The Peace Corps approaches safety and security as a partnership with you. This Welcome Book contains sections on: Living Conditions and Volunteer Lifestyle; Peace Corps Training; and Your Health Care and Safety. All of these sections include important safety and security information.
The Peace Corps makes every effort to give Volunteers the tools they need to function in the safest and most secure way possible, because working to maximize the safety and security of Volunteers is our highest priority. Not only do we provide you with training and tools to prepare for the unexpected, but we teach you to identify and manage the risks you may encounter.
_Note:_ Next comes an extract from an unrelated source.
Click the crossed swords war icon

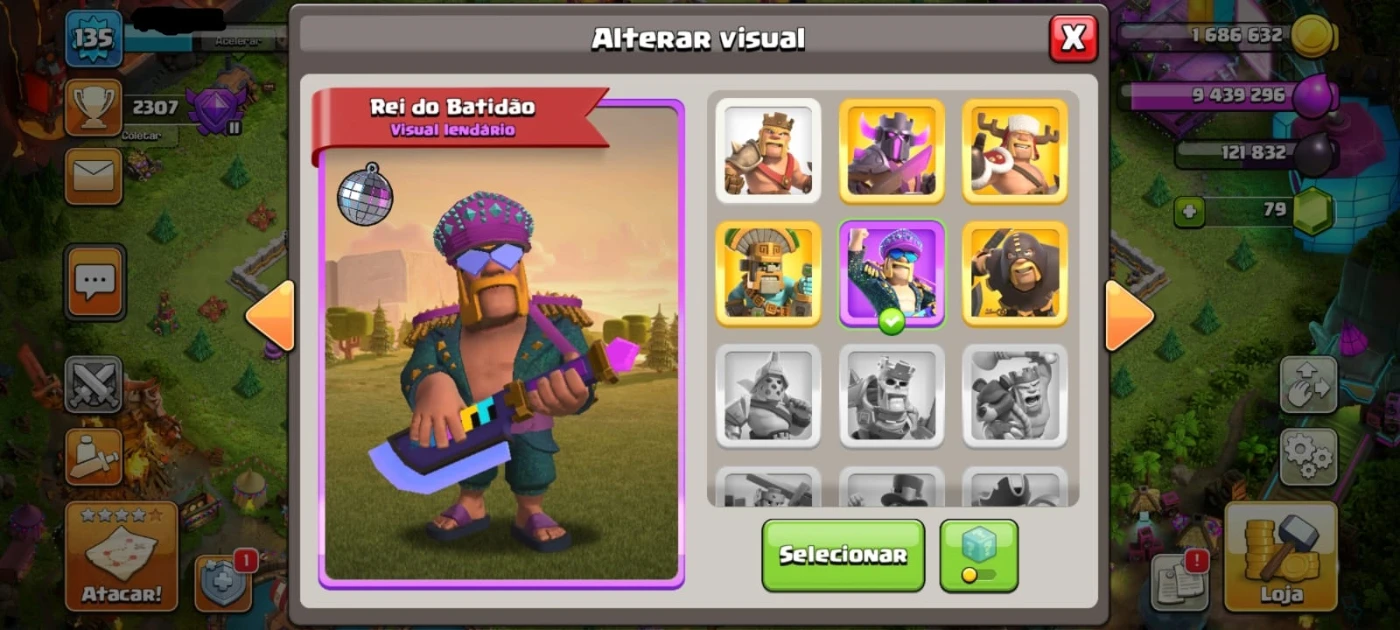coord(94,385)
Factors that Contribute to Volunteer Risk
There are several factors that can heighten a Volunteer’s risk, many of which are within the Volunteer’s control. Based on information gathered from incident reports worldwide in 2004, the following factors stand out as risk characteristics for assaults. Assaults consist of personal crimes committed against Volunteers, and do not include property crimes (such as vandalism or theft).
- Location: Most crimes occurred when Volunteers were in public areas (e.g., street, park, beach, public buildings). Specifically, 43 percent of assaults took place when Volunteers were away from their sites.
- Time of day: Assaults usually took place on the weekend during the evening between 5:00 p.m. and 2:00 a.m.— with most assaults occurring around 1:00 a.m.
- Absence of others: Assaults ususally occurred when the Volunteer was unaccompanied. In 82 percent of the sexual assaults the Volunteer was unaccompannied and in 55 percent of physical assaults the Volunteer was unaccompanied.
- Relationship to assailant: In most assaults, the Volunteer did not know the assailant.
- Consumption of alcohol: Forty percent of all assaults involved alcohol consumption by Volunteers and/or assailants.
Summary Strategies to Reduce Risk
Before and during service, your training will address these areas of concern so that you can reduce the risks you face.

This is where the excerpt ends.